The scope of service encompasses drug screening and functional assays, as well as profiling of compounds and determining specificity of inhibition against a representative panel of enzymes.
Whilst relatively neglected by pharmaceutical companies in the past, understanding of the involvement of PPIases in many diseases is currently emerging. All PPIase inhibitors presently in clinical use or in development are natural products, natural product derivatives or have structures inspired by natural products. By combining its in-house expertise in screening services and medicinal chemistry, Selcia has already commenced delivery of clinical PPIase inhibitors to pharma clients.
The principal function of PPIases is to catalyse the cis-trans isomerisation of the X-Pro peptide bonds in polypeptide chains (where X is any amino acid). The isomerisation of peptide bonds to proline is more difficult than that of non-proline peptide bonds and is of physiological relevance in protein folding and in shape changes of fully folded proteins. This latter aspect represents an “on-off switch” of physiological properties of proteins.
Selcia has developed assays for members of all PPIase families and is constantly expanding the set of enzymes available for screening and profiling. Inhibitors of PPIases have important therapeutic potential in the area of infections (viruses, bacteria, yeast and moulds, and protozoa), inflammation, neuroprotection and cancer.

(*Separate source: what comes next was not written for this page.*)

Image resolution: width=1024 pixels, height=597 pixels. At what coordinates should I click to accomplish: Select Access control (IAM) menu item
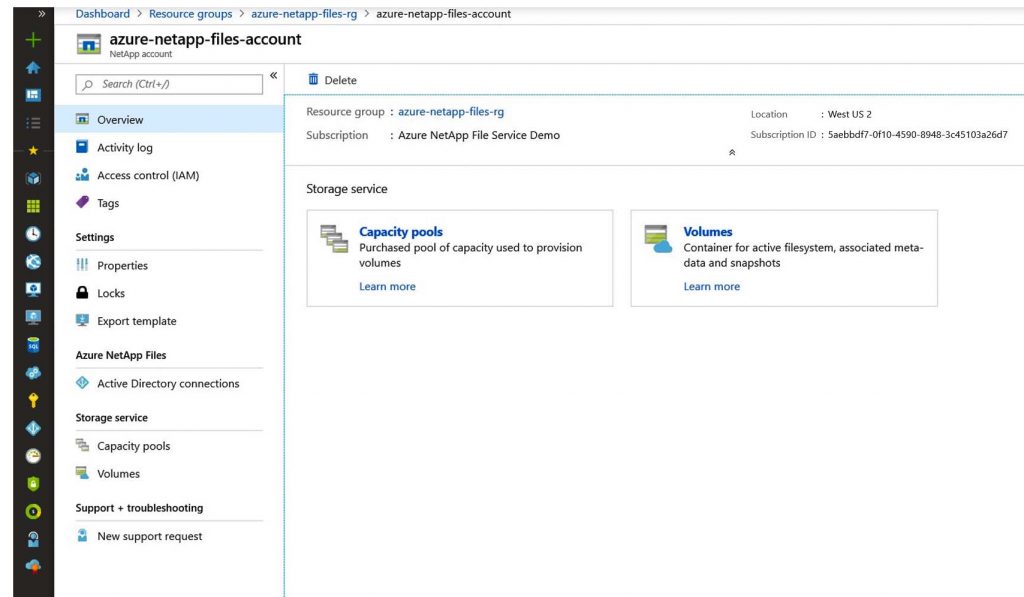click(147, 176)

Simon Bury, Business Development Director – Discovery, comments: “PPIases are a large and unexploited family of drugable targets. They are not amenable to HTS and assays are difficult. Selcia is the only company offering this PPIase screening service and has the capability to take a PPIase target from hit finding to candidate stage. Selcia’s unique panel of PPIase screening assays was developed by our biology team to enable screening of compounds designed and synthesised by our medicinal chemists for several integrated drug discovery programs. We are delighted to be able to offer this panel of PPIases assays to researchers working in this area”.